--- BEGIN DATASET ENTRIES ---

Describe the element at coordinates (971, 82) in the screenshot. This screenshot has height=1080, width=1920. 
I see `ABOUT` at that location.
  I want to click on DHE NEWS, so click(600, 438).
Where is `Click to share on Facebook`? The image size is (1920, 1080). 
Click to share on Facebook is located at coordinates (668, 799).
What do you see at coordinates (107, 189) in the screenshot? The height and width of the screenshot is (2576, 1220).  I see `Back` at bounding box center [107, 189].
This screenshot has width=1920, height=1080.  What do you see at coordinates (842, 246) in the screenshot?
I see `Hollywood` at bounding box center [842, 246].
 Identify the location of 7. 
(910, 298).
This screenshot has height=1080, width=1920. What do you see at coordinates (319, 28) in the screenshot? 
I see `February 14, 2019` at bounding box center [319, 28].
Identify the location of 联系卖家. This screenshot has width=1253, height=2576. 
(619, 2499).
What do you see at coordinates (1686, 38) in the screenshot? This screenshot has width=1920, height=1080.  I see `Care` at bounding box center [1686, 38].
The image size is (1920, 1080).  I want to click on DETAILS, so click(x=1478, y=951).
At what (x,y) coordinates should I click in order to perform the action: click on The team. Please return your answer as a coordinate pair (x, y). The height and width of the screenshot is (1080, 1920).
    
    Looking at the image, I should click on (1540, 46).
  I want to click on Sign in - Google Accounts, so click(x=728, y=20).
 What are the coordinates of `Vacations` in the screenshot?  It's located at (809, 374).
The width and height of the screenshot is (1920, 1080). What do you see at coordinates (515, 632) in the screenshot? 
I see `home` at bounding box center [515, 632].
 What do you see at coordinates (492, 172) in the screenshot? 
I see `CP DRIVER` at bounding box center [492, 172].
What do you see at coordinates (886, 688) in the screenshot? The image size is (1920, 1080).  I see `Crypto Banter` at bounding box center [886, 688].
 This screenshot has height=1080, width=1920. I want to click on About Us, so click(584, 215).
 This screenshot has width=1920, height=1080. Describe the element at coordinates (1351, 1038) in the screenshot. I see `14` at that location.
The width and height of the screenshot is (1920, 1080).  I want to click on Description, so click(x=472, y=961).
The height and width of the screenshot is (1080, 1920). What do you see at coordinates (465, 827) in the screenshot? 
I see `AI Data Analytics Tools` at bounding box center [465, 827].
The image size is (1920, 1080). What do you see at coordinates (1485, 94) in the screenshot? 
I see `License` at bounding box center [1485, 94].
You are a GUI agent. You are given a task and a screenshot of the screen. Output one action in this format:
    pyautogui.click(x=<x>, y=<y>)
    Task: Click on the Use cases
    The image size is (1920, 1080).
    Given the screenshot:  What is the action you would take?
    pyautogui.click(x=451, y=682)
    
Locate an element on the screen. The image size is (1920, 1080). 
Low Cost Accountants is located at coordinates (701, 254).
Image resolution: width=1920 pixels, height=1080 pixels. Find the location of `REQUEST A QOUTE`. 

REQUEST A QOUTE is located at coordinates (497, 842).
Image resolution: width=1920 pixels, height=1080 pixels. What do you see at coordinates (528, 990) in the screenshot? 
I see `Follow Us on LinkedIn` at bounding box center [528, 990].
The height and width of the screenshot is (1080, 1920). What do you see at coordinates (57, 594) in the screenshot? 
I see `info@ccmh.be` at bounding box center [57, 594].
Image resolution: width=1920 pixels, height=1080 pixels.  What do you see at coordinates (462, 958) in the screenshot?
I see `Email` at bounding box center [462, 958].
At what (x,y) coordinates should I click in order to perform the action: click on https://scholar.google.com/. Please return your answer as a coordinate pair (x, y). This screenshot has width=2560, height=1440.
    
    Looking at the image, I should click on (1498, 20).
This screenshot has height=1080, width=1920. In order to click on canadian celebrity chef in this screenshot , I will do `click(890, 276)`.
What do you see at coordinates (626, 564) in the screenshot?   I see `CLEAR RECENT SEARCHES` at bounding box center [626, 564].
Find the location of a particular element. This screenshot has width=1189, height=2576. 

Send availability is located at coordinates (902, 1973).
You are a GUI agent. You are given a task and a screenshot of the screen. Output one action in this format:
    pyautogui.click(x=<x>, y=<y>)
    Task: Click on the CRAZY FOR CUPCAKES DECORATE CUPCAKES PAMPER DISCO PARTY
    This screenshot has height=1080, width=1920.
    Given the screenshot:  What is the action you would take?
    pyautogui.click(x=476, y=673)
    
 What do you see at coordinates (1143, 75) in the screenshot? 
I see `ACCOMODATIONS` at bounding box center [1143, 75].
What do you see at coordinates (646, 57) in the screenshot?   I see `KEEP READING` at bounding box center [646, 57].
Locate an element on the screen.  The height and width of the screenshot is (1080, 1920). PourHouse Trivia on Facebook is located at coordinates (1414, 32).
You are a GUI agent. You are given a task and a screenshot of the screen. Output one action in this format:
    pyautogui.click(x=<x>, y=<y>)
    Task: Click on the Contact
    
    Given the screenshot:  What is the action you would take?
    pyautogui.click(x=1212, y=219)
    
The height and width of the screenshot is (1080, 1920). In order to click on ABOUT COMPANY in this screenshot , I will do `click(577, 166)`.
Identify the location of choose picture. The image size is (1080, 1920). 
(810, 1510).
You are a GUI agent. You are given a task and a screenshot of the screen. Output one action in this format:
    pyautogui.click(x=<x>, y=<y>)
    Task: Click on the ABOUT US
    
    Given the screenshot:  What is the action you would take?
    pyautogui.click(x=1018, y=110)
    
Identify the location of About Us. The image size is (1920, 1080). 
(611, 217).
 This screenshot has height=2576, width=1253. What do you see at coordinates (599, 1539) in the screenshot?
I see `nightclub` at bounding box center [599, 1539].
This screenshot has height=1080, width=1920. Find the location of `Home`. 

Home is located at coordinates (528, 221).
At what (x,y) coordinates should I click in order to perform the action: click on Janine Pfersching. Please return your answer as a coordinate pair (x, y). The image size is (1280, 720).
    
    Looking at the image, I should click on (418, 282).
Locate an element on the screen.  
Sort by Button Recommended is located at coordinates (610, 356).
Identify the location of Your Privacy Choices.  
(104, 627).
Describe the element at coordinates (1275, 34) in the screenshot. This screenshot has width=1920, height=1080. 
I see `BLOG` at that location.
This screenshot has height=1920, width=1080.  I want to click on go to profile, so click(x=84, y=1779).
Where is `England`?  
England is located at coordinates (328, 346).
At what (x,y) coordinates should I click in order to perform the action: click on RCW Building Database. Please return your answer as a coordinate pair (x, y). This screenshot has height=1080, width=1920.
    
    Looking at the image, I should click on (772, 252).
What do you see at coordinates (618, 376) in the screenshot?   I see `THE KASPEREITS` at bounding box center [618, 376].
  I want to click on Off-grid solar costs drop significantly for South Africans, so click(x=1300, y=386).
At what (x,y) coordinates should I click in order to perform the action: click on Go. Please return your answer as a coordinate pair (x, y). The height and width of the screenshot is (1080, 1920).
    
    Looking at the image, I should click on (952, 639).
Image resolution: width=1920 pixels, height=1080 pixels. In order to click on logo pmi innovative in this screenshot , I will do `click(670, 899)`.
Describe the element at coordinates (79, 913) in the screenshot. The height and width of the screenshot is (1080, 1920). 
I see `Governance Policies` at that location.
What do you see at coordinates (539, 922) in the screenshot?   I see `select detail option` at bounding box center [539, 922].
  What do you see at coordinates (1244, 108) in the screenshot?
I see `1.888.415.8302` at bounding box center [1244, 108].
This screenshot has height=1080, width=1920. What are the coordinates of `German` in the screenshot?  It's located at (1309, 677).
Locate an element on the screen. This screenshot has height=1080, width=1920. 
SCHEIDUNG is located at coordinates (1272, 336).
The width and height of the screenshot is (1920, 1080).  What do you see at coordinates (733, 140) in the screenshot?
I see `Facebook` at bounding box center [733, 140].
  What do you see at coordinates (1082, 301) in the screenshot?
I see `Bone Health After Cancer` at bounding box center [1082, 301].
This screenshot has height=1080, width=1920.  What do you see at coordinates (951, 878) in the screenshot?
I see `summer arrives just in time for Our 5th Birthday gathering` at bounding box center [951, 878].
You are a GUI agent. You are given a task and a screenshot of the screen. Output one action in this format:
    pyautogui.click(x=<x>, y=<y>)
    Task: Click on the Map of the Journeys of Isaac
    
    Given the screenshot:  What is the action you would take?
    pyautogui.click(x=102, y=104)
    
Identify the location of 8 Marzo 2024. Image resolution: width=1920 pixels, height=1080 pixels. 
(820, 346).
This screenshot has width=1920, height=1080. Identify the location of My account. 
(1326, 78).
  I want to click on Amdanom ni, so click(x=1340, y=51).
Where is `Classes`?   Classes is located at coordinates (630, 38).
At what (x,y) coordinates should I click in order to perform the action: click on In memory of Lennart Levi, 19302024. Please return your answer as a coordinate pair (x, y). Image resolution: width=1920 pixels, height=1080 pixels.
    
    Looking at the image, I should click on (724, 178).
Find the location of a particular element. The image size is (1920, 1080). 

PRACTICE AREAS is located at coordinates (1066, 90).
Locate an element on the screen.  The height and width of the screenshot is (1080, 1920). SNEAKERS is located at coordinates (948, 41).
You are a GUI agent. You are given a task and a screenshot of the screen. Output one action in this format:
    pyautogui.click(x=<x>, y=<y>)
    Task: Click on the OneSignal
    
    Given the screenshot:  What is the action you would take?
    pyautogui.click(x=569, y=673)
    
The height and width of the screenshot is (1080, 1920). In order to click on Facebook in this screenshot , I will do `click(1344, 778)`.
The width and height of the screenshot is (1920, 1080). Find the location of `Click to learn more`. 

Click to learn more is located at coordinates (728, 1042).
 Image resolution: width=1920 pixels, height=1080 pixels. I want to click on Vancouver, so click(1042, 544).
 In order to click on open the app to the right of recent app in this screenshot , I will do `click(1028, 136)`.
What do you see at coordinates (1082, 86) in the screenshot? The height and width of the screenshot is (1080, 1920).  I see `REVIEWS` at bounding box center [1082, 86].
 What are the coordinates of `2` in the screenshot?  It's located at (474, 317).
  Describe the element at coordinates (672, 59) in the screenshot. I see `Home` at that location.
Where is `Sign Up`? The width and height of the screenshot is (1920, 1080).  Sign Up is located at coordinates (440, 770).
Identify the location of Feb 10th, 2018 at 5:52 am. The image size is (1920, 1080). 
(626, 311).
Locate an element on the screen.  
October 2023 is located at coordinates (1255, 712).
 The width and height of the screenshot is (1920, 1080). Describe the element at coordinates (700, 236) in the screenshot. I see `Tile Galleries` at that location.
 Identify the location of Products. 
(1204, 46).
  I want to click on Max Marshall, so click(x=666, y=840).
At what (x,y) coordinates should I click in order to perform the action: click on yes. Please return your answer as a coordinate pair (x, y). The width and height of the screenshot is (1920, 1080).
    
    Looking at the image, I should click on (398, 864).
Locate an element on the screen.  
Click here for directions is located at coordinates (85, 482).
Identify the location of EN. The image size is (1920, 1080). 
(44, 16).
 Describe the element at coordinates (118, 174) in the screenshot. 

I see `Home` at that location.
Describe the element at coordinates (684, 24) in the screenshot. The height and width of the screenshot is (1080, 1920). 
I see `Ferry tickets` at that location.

--- END DATASET ENTRIES ---

* WHAT IS EXPECTED: Reproduce the entries above character for character, from the very first line through the line that contains "Click to share on Facebook is", and stop there.

* ANSWER TO THIS PROBLEM:
Describe the element at coordinates (971, 82) in the screenshot. This screenshot has height=1080, width=1920. 
I see `ABOUT` at that location.
  I want to click on DHE NEWS, so click(600, 438).
Where is `Click to share on Facebook`? The image size is (1920, 1080). 
Click to share on Facebook is located at coordinates (668, 799).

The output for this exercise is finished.